Gas prices have eased somewhat, recently, and no one is talking about them. But gas still is costly and gas mileage still matters.
As gas has hovered under the $3 a gallon mark lately, many folks have stopped obsessing about the price of gas. And sales of lower gas mileage cars and trucks have increased somewhat as a result. Granted, no one is going out and buying 8-mpg crew-cab dually trucks to commute to work anymore (unless they are total idiots), but sales of SUVs, particularly smaller SUVs, are fairly brisk.
Does gas mileage matter anymore? The answer is YES, and in a big way.
First, don't take this season's relative low fuel prices as any indication of a trend in fuel pricing. As someone who has experienced every gas price shock since the Arab Oil Embargo of 1973, I can tell you that when gas prices seem to get lower, it is only the calm before the storm. Gas prices will spike and peak again, within our lifetime, that much is certain. $4 a gallon gas will come back before you know it. $5 a gallon gas, once though impossible, will be a new reality sometime soon. Before I die, $10 a gallon will seem "reasonable".
Why do I know this? Because as a youth, no one thought that gas would go over 50 cents. When it did, everyone predicted the end of the world. The world didn't end, and we moved on. We all said, "Well, it will NEVER hit a dollar-a-gallon!"
And of course, it did. Each major dollar level becomes a new benchmark in pricing, and we will surely see major benchmarks met in the coming years, with prices oscillating back to lower levels after people freak out and start conserving. It is like a pendulum. Gas went down to 78 cents a gallon during the Clinton administration, and we all bought monster trucks, SUVs, and motorhomes. It spikes to $5 a gallon during the Bush administration, and we dump these gas hogs for pennies on the dollar.
During a lull in gas prices, it may be tempting to buy a car, truck, or SUV that gets lousy gas mileage, and think nothing of it. But when prices spike, you end up regretting that decision.
And the funny thing is, there really is no "need" to own a gas hog. If you go back in time to earlier days of the automobile, many folks made do with cars with far less horsepower and far less weight, and got along fine. Even heavy trucks of the 1930's and 1940's had little horsepower. 100HP was considered a lot back then. Today, many folks feel they "need" 300 HP in a two-door coupe. Why is this?
Technology has improved, to be sure. We can make more HP with less fuel than ever before. The free market economy, in tandem with government regulation of mileage (CAFE standards, emissions standards) has produced a wonder of the modern world - the 300 HP car that gets 30 mpg on the highway.
But, for a little less money, you can "make do" with 200 HP or less, and get 35 mpg on the highway, or perhaps 40 mpg, if you are willing to "settle" for the 100 HP that once powered Mack Trucks during the war.

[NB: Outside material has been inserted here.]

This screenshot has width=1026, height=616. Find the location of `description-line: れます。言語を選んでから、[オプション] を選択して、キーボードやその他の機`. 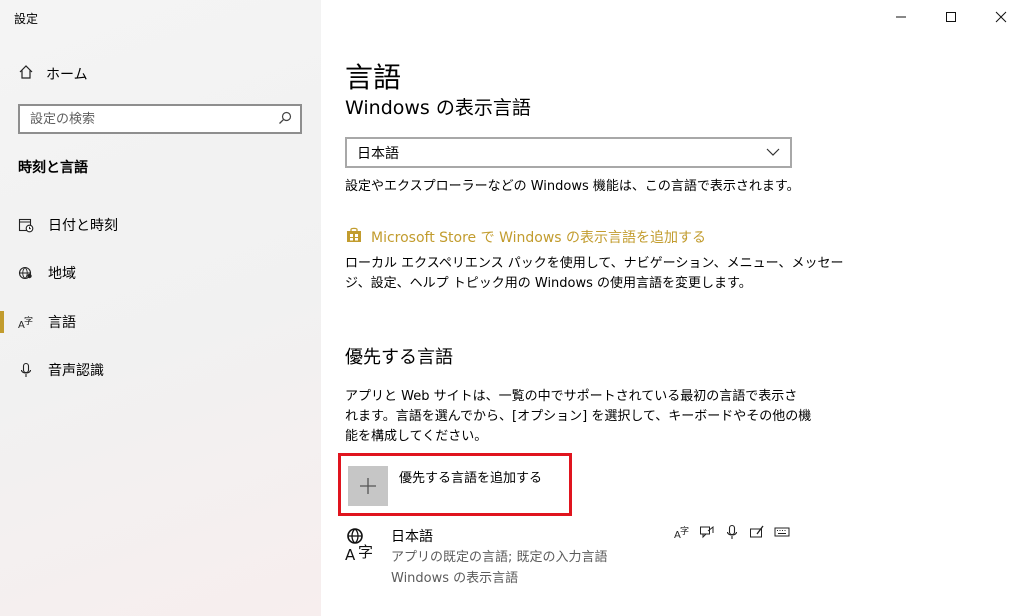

Things like full-time four wheel drive can really take away from your gas mileage. Even part-time 4WD can suck away gas, in terms of driveline friction and excess weight. If you are thinking of buying an SUV or pickup truck, ask yourself if you really "need" this feature, or whether you'd prefer 3-5 mpg in better mileage.
Moving forward, I can tell you that I personally would have a hard time buying any car that gets less than 30 mpg, if not 35. And for a truck or SUV, it should get over 20, preferably 25, mpg, in regular service.
I filled the tank on our 21 mpg SUV the other day, and it came to over $50. That sort of staggered me, in terms of fuel cost. $50 buys a nice meal at the Italian restaurant down the street - with a bottle of wine. The cost of fuel is very real, and yet many folks just pay the bill without thinking, considering it to be the "cost of doing business".
Don't be fooled by low fuel costs. Gas mileage still matters - in a big way. While it may be tempting to buy a "hemi" or a huge v-8, down the road you may regret such a decision, if you are using such a vehicle for general transportation.